Je considère la participation aux débats publics comme un engagement, une obligation, ayant pour objectif de contribuer à l’élévation du niveau de conscience politique au sein de notre société : une mission que je me suis assignée, prolongement de mes adhérences marxistes. Je prêche l’élargissement du débat public chez mes concitoyens. J’enseigne la nécessité de la plus large appropriation populaire de la chose publique, convaincu qu’il s’agit là d’une des clés de la modernisation de notre société. En conséquence, je n’hésite pas à répondre aux invitations à prendre la parole ici ou là, généralement dans des sites universitaires, quand je le peux. Aussi au cours de l’année universitaire qui vient de s’écouler, je peux dire que je n’ai pas chômé. Peut être même en ai-je fait un peu trop. Je suis intervenu sur les politiques publiques, les droits humains, le développement social, le Maghreb, la démocratie participative, la société civile. Cependant, je veille à une nette démarcation entre une démarche de science politique, ma discipline de référence, et les militances de toute nature qui enveloppent ces thématiques et dans lesquelles versent souvent nombre de mes fréquentations.

Le débat public chez nous est normalement couvert par les médias de toute nature, les nouvelles technologies. Pour la énième fois en cette fin d’année, je viens de constater que ce que je crois avoir dit en public correspond peu aux couvertures médiatiques qui en ont été faites : au niveau des titres thèses, des formules attrape grand public, les phrases extraites de leur contexte, des observations, voire des interrogations arbitrairement découpées des contenus, des phrases fractionnées, le dévoiement de sens de nombre de propositions, la recherche du spectaculaire à partir de propos pourtant clairement délimités, sans rapport avec ma manière de faire..

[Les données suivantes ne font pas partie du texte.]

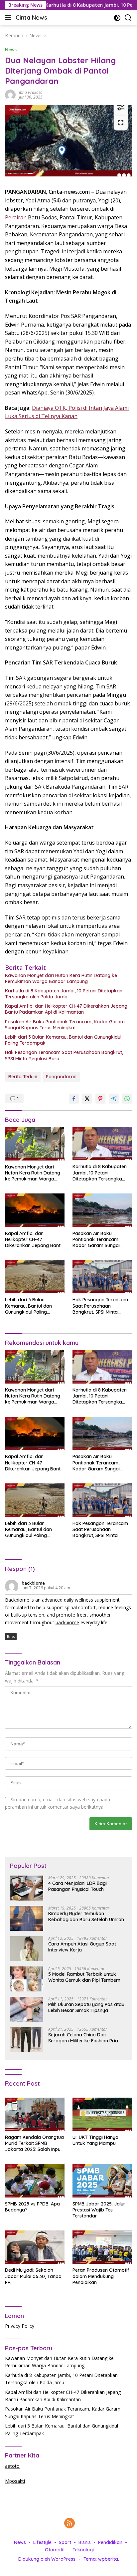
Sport (65, 2542)
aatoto (12, 2466)
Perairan (16, 217)
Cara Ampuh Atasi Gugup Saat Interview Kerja (82, 1947)
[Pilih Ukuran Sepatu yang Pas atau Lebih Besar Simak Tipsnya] (26, 2009)
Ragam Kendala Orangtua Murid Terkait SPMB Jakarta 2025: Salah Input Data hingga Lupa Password (34, 2143)
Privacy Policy (19, 2326)
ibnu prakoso (31, 92)
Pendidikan (110, 2542)
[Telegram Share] (114, 1099)
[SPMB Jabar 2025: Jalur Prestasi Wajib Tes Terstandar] (102, 2180)
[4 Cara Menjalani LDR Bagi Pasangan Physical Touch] (26, 1888)
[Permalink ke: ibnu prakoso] (10, 94)
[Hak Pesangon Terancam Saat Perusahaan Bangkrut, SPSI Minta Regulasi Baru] (102, 1276)
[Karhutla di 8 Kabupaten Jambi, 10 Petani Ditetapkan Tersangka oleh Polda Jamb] (102, 1143)
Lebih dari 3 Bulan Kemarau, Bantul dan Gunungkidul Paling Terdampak (63, 1040)
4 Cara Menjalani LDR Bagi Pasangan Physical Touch (77, 1886)
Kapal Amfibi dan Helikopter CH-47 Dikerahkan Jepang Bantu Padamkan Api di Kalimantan (66, 1009)
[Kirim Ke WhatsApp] (127, 1099)
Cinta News (31, 17)
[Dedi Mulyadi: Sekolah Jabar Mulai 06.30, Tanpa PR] (35, 2247)
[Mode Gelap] (117, 17)
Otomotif (55, 2550)
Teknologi (83, 2550)
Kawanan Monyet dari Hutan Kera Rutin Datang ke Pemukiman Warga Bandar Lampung (61, 978)
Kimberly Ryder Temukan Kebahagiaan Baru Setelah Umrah (86, 1917)
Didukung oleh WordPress (46, 2559)
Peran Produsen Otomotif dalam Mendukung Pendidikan (100, 2276)
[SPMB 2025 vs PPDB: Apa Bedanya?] (35, 2180)
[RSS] (69, 2523)
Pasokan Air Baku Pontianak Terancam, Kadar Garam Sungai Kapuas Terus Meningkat (65, 1025)
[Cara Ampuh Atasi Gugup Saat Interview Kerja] (26, 1948)
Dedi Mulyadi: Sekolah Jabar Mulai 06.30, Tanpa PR (33, 2276)
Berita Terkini (22, 1077)
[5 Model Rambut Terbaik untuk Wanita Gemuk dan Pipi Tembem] (26, 1978)
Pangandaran (61, 1077)
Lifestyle (42, 2542)
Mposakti (15, 2481)
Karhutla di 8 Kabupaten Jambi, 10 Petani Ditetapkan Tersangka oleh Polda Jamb (63, 994)
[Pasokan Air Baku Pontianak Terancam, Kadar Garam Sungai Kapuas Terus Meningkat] (102, 1210)
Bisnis (84, 2542)
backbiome (33, 1583)
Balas (11, 1636)
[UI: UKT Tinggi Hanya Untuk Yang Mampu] (102, 2114)
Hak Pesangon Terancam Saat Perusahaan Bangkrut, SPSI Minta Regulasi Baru (64, 1055)
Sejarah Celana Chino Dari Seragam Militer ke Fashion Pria (83, 2038)
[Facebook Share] (74, 1099)
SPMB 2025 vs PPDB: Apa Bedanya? (32, 2207)
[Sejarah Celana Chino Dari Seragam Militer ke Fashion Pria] (26, 2039)
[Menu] (9, 17)
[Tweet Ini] (87, 1099)
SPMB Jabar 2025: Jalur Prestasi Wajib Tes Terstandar (98, 2210)
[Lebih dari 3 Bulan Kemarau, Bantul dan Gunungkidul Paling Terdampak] (35, 1276)
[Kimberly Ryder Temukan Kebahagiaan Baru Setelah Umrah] (26, 1918)
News (11, 50)
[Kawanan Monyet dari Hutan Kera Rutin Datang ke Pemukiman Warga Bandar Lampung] (35, 1143)
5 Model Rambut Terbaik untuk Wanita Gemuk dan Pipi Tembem (84, 1977)
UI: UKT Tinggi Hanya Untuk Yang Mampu (95, 2140)
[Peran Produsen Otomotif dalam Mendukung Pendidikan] (102, 2247)
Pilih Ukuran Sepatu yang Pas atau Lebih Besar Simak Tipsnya (86, 2007)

N’étant ni un acteur politique, ni un analyste qui entend décerner de bons ou de mauvais points, j’essaie d’aborder les problèmes d’un point de vue aussi distant que possible avec la politique courante. Le fait est que les lieux du débat public sont investis par toute sorte de chasseur de déclarations spectaculaires, de scoop, et de médias imaginables. Ces derniers ne semblent pas voir de différences entre un discours qui tend à la scientificité et un discours politique courant d’acteurs en posture de combat dans un contexte de compétition à quelques semaines des élections législatives. Il fut un temps où la distinction était claire, où le monde de la communication était investi par d’honnêtes intermédiaires qui savaient ce qu’écrire veut dire. Les gens de ma génération ont en tête nombre de journalistes qui circulaient dans les espaces intellectuels avec grand scrupule et un arsenal imposant de règles morales.

S’agit-il d’un problème de formation ? L’effet néfaste et irrésistible des nouvelles technologies ? Les effets d’un analphabétisme politique rampant ? La dissolution de tout idéal ? L’évaporation de toute éthique ?

Devant cet état de fait, moi qui me suis fixé comme tâche de contribuer le renforcement de l’intérêt pour la chose publique, de participer au débat public, comment faire face à ces maux d’incompréhension, de déformation volontaire ou involontaire, d’absence de professionnalisme, de manipulation médiatique ?

Permettez-moi de passer en revue quelques possibilités de réponse:

- un ami m’a conseillé d’avoir à l’occasion de ces manifestations publiques forcément fréquentées par toutes sortes de gens, mon intervention toute prête à être distribuée aux intéressés afin d’échapper aux dérives, aux interprétations mal intentionnées :
cela participe plus d’une posture de guerre de communication, que du débat public, et souvent le débat qui suit les interventions permet de mieux ajuster les idées et leur expression.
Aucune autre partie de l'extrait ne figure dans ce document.